高崎支社の485系「華」。現在使われている485系は観光列車向けに改造されていて車内外とも大きく変化している(2015年4月、草町義和撮影)。

 この54両のうち盛岡支社の青森エリアに残る22両は、いまでは臨時列車でも使われていません。2018年8月には、水戸支社の改造車「リゾートエクスプレスゆう」が引退。実質的に現在残っているのは、盛岡、新潟、高崎の各支社に残る改造車26両だけです。

 盛岡支社には4両×1編成の改造車「ジパング」が残存。新潟支社では先に述べた「きらきらうえつ」4両×1編成が運行中です。高崎支社には改造車が6両×3編成あり、各編成ごとに「宴(うたげ)」「華(はな)」「リゾートやまどり」という愛称が付けられています。このうち「宴」「華」は、車内に畳を敷いた和式車両(お座敷車)です。

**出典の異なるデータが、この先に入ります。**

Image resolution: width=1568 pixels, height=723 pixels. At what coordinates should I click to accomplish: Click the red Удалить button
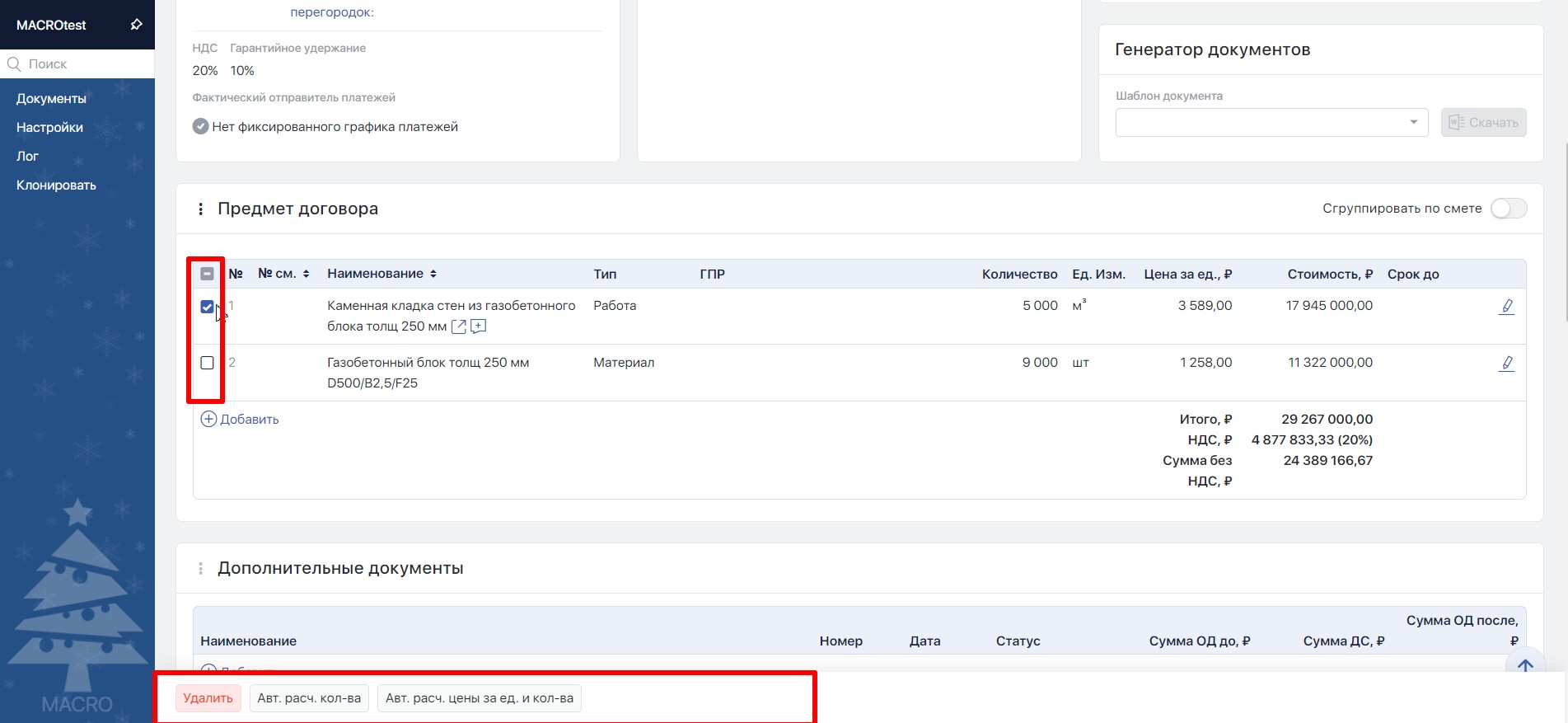click(208, 698)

「きらきらうえつ」は土休日を中心に一般の臨時列車として運転されているため、比較的見たり乗ったりしやすいといえます。一方で「ジパング」「宴」「華」「リゾートやまどり」は、ごく一部の日のみ運転される臨時列車や団体列車として使われることが多くなっています。

 最初に登場したころとは姿が異なるとはいえ、台車やモーターは改造前とほぼ同じ。いまでも485系のモーター音を聞きながら旅することは不可能ではありません。しかし「きらきらうえつ」の引退が明らかになった以上、残る「ジパング」「宴」「華」「リゾートやまどり」も、そう遠くない時期に引退する可能性が高くなったといえるでしょう。

【写真】上野駅の485系特急「はつかり」


上野駅で発車を待つ青森行き特急「はつかり」。赤とクリームの2色をまとった特急形電車の485系が使われていた(1982年ごろ、草町義和撮影)。